╭─ Material to process

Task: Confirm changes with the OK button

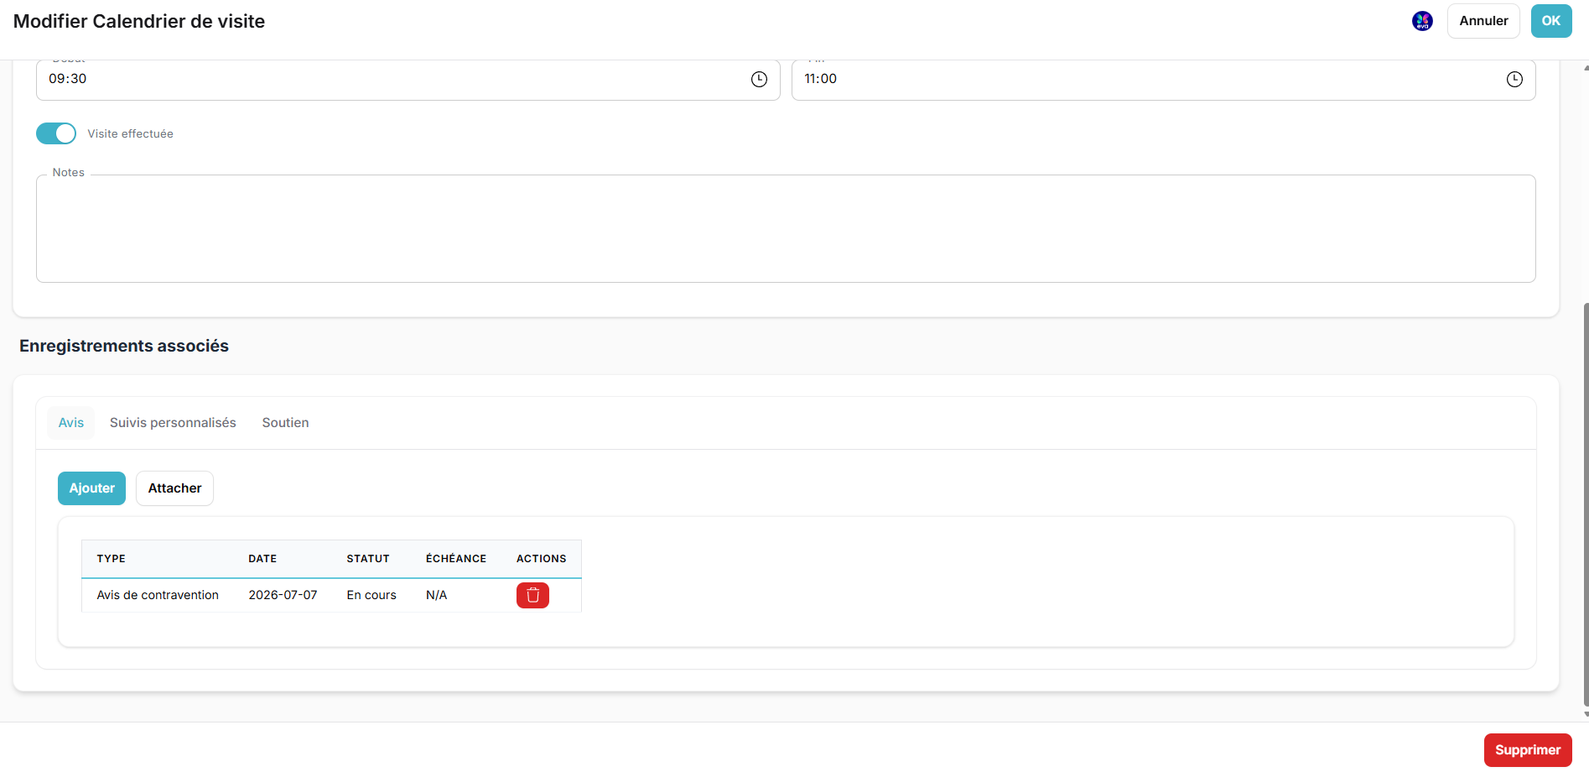Action: [1551, 21]
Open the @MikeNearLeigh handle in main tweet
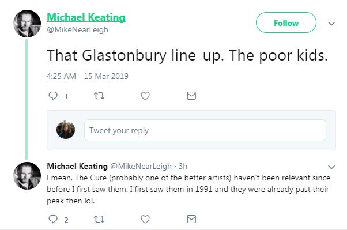This screenshot has width=347, height=230. click(x=77, y=29)
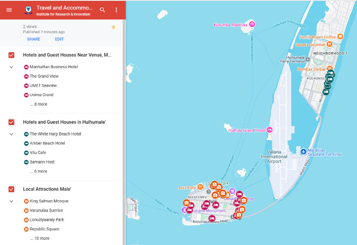The width and height of the screenshot is (357, 245).
Task: Click the EDIT link
Action: [59, 39]
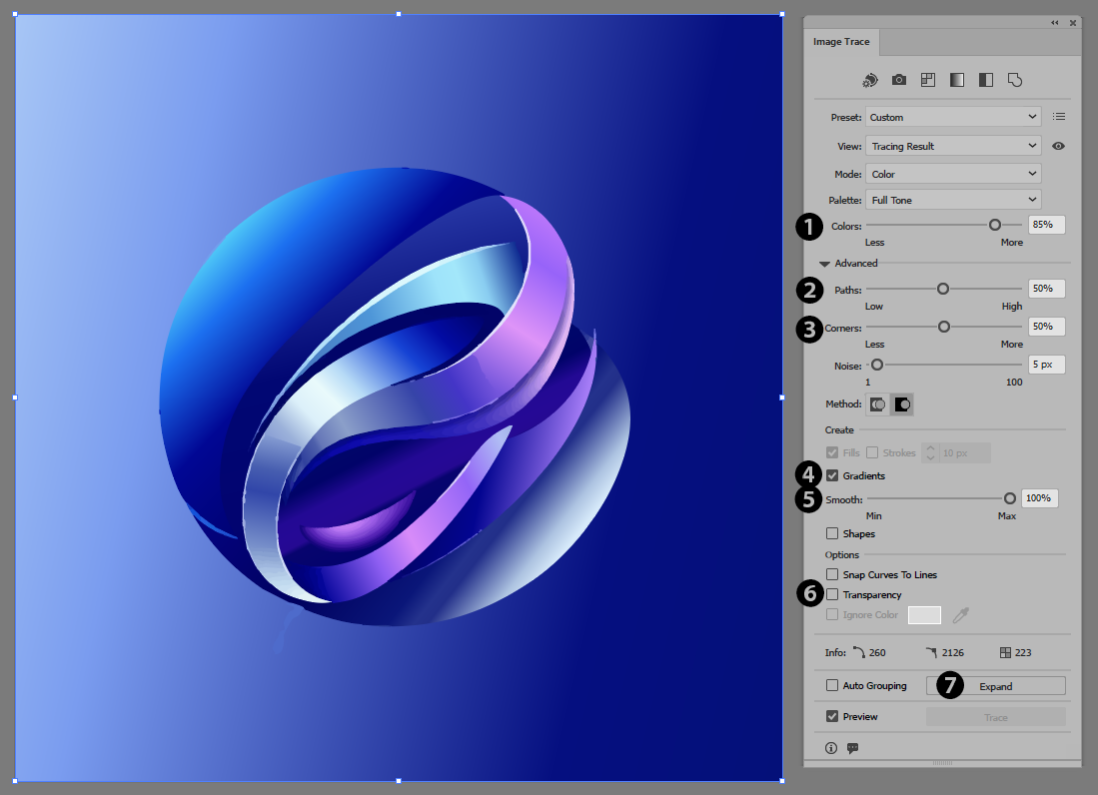Apply the Grayscale preset icon
The width and height of the screenshot is (1098, 795).
coord(957,80)
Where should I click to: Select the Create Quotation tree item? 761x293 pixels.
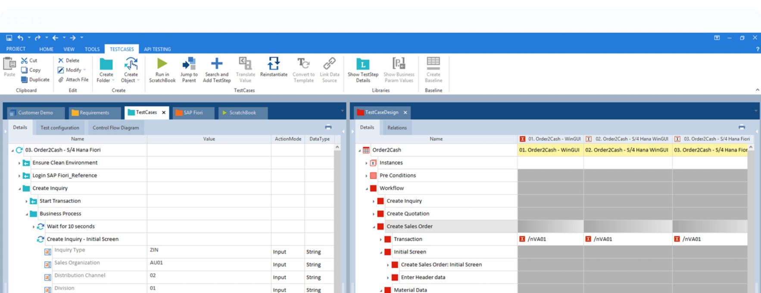click(x=408, y=214)
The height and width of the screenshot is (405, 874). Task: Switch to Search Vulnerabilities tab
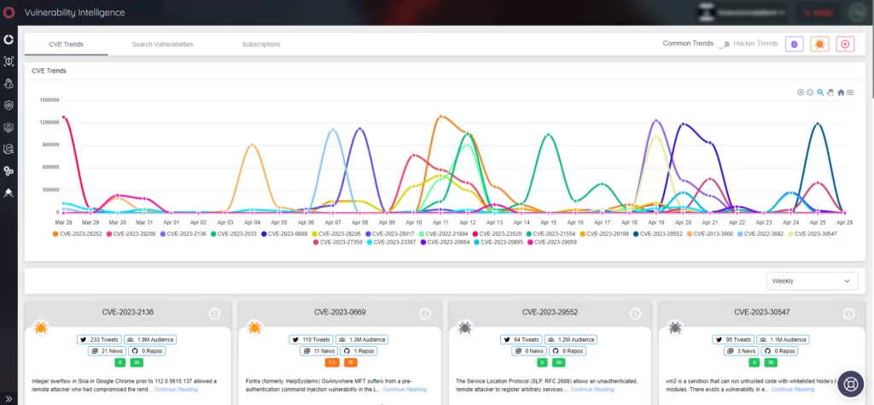[162, 44]
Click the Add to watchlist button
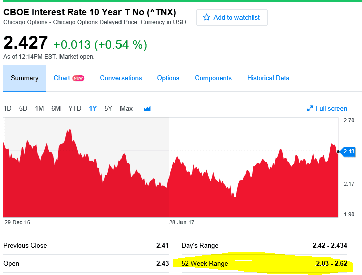This screenshot has height=275, width=362. [232, 17]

╰─

(Objective)
Reproduce the data above word for word, keeping every line in its original order but omitting the pictures.

(Worked solution)
Task: Confirm changes with the OK button

Action: [1551, 21]
Open the @MikeNearLeigh handle in main tweet
This screenshot has width=347, height=230. click(x=77, y=29)
The width and height of the screenshot is (357, 245).
Task: Click the EDIT link
Action: [59, 39]
Apply the Grayscale preset icon
The width and height of the screenshot is (1098, 795).
coord(957,80)
Where should I click to: Select the Create Quotation tree item? 761x293 pixels.
click(x=408, y=214)
The height and width of the screenshot is (405, 874). Task: Switch to Search Vulnerabilities tab
[162, 44]
Click the Add to watchlist button
This screenshot has height=275, width=362. [232, 17]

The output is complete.